Ultimately, Egypt’s military-backed government, which possesses far greater hard power and much stronger public support than the Brotherhood, is likely to win its current battle with the group. Moreover, the Brotherhood’s constant—and often chaotic—demonstrations demanding Morsi’s reinstatement have only enhanced the government’s advantages, since the protests are violently dispersed while many Egyptians cheer approvingly. With all of its top leaders either arrested or on the run, its activities banned, and its assets seized by an Egyptian court, the Brotherhood is at the brink of destruction: Its notoriously hierarchical vanguard has been disrupted and the broader environment of fear further prevents its rank-and-file from organizing effectively.
Still, it is too soon to write off the Brotherhood, which has re-emerged twice now from supposed oblivion. Following the February 1949 assassination of Brotherhood founder Hassan al-Banna, the group returned to political prominence through its support of the Free Officers’ ouster of King Farouk in 1952. Then, decades after President Gamal Abdel Nasser’s severe crackdown in 1954 that sent thousands of Muslim Brothers to prison, the Brotherhood resurfaced in the 1970s under the relative freedom that President Anwar Sadat afforded it, quietly rebuilding the nationwide command structure that enabled it to quickly win power once Hosni Mubarak fell in 2011.
So how might the Brotherhood bounce back? Here are three possibilities.
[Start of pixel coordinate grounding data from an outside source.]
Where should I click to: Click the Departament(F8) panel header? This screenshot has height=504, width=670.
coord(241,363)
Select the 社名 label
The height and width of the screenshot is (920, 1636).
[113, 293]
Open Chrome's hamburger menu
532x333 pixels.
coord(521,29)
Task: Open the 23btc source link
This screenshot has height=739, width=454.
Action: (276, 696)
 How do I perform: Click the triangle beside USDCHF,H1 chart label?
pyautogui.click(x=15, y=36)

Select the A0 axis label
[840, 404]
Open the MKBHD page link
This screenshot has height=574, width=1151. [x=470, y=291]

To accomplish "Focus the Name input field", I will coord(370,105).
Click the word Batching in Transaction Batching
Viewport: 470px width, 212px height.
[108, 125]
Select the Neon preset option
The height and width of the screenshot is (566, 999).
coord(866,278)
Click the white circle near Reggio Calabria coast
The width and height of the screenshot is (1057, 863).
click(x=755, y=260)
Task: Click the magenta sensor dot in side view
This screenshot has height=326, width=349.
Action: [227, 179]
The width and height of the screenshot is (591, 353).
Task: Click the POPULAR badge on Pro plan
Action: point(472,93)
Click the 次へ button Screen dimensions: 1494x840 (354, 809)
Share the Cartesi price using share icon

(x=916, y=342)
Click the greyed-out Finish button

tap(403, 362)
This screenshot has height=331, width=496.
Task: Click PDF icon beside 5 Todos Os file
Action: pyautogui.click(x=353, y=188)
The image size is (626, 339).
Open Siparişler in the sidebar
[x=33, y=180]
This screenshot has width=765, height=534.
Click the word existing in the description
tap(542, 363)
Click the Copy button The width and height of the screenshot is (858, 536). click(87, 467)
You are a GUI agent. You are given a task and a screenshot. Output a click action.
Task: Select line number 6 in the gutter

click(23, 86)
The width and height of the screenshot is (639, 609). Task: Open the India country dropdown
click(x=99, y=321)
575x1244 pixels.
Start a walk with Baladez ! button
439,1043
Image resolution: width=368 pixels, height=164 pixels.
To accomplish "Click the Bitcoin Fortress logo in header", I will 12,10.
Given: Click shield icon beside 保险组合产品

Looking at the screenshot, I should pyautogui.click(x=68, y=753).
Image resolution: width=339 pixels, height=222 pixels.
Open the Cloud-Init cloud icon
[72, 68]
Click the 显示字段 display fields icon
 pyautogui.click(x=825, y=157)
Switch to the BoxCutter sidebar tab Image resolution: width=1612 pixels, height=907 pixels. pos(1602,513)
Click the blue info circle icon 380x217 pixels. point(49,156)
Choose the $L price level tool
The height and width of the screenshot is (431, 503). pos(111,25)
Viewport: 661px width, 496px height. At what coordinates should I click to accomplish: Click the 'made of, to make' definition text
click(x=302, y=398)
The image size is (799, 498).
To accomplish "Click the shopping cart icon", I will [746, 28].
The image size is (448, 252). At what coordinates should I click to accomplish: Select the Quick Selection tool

First, the Brotherhood could establish its operational headquarters abroad and, during a less repressive period back home, rebuild its links with the group’s rank-and-file within Egypt through both digital and interpersonal networks. This would mean empowering top Brotherhood leaders who have managed to escape the country—for example, Secretary-General Mahmoud Hussein, who has been spotted in Turkey and Qatar, and Deputy Supreme Guide Gomaa Amin, who is in London—to run and maintain the organization. To some extent, the Brotherhood is already laying the groundwork for this strategy, since it has shifted its media center to London and used this foreign outpost to encourage its cadres back in Cairo. Moreover, there are precedents for this strategy among Islamist groups: Ennahda adopted it during the 1990s and 2000s, when its leadership was based in London, and it quickly emerged as Tunisia’s leading party following the 2011 revolution. The Syrian Muslim Brotherhood similarly moved what remained of its leadership abroad following Hafez al-Assad’s 1982 crackdown on the group, and it funded its members’ housing and education in exile to preserve the organization. It is a strategy, however, that requires substantial patience. It took Ennahda nearly two decades to return to Tunisia, while the Syrian Muslim Brotherhood still has a limited presence within Syria after more than three decades in exile.